Dani Lorenzo

Personal information
- Full name: Daniel Lorenzo Guerrero
- Date of birth: 5 April 2003 (age 23)
- Place of birth: Marbella, Spain
- Height: 1.76 m (5 ft 9 in)
- Position: Attacking midfielder

Team information
- Current team: Málaga
- Number: 22

Youth career
- 2013–2017: Málaga
- 2017–2021: Real Madrid

Senior career*
- Years: Team / Apps / (Gls)
- 2021–2022: Málaga B / 24 / (1)
- 2021–: Málaga / 95 / (10)
- 2023: → Mérida (loan) / 17 / (2)

= Dani Lorenzo =

Spanish association football player

Daniel "Dani" Lorenzo Guerrero (born 5 April 2003) is a Spanish footballer who plays as an attacking midfielder for Málaga CF.

==Club career==
Born in Marbella, Málaga, Andalusia, Lorenzo joined Real Madrid's La Fábrica in 2017 from Málaga CF. On 20 July 2021, he returned to Málaga and was assigned to the reserves in the Tercera División RFEF.

Lorenzo made his senior debut on 19 September 2021, starting with the B's in a 1–1 home draw against UD Torre del Mar. He scored his first goal on 12 October, netting the opener in home draw against CD Alhaurino, for the same scoreline.

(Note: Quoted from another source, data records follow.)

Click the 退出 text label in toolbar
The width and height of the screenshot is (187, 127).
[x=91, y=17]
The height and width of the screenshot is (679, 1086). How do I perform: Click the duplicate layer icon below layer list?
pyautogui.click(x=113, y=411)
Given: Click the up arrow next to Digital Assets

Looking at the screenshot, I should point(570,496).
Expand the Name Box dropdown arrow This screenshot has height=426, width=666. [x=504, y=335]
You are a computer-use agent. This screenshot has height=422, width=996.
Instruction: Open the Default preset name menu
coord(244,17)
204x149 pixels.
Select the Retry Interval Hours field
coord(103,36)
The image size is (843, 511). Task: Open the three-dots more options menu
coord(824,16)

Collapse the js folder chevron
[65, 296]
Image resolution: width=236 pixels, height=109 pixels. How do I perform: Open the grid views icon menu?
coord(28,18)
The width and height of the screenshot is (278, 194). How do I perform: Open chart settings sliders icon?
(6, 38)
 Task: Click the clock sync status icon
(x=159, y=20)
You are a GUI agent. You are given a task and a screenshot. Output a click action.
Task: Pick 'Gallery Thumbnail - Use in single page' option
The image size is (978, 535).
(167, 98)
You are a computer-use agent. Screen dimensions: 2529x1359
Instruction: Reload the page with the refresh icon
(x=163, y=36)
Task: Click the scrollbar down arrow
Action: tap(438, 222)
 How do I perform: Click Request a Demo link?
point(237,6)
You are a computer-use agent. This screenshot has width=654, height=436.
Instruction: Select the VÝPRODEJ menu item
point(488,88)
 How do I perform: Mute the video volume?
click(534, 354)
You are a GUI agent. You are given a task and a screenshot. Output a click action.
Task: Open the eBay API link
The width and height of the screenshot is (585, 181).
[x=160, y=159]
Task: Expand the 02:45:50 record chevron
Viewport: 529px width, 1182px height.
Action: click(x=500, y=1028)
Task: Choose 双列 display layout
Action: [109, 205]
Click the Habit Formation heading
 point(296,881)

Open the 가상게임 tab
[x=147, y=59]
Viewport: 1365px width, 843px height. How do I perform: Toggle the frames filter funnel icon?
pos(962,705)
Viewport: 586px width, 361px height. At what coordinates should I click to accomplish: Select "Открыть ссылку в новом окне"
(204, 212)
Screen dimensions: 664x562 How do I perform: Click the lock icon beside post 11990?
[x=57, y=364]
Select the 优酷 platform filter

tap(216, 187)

Lorenzo made his first-team debut on 2 December 2021, coming on as a second-half substitute for fellow youth graduate Haitam Abaida in a 3–0 away win over Peña Sport FC in the season's Copa del Rey. He made his professional debut three days later, replacing Mathieu Peybernes in a 1–2 home loss against SD Amorebieta in the Segunda División.

On 19 January 2023, Lorenzo renewed his contract until 2025, and was loaned to Primera Federación side Mérida AD for the remainder of the season. Upon returning, he became a regular starter for the side – now also in the third division – and scored four goals in 42 appearances overall during the 2023–24 campaign, as the club achieved promotion to the second level.

Lorenzo scored his first professional goal on 27 November 2024, but in a 4–2 loss at Levante UD, but had limited playing time afterwards due to injuries. Back to full fitness, he established himself as a first-choice before renewing his link until 2028 on 4 March 2026.

Lorenzo made his La Liga debut on 19 August 2026, starting in a 2–0 away loss to Atlético Madrid.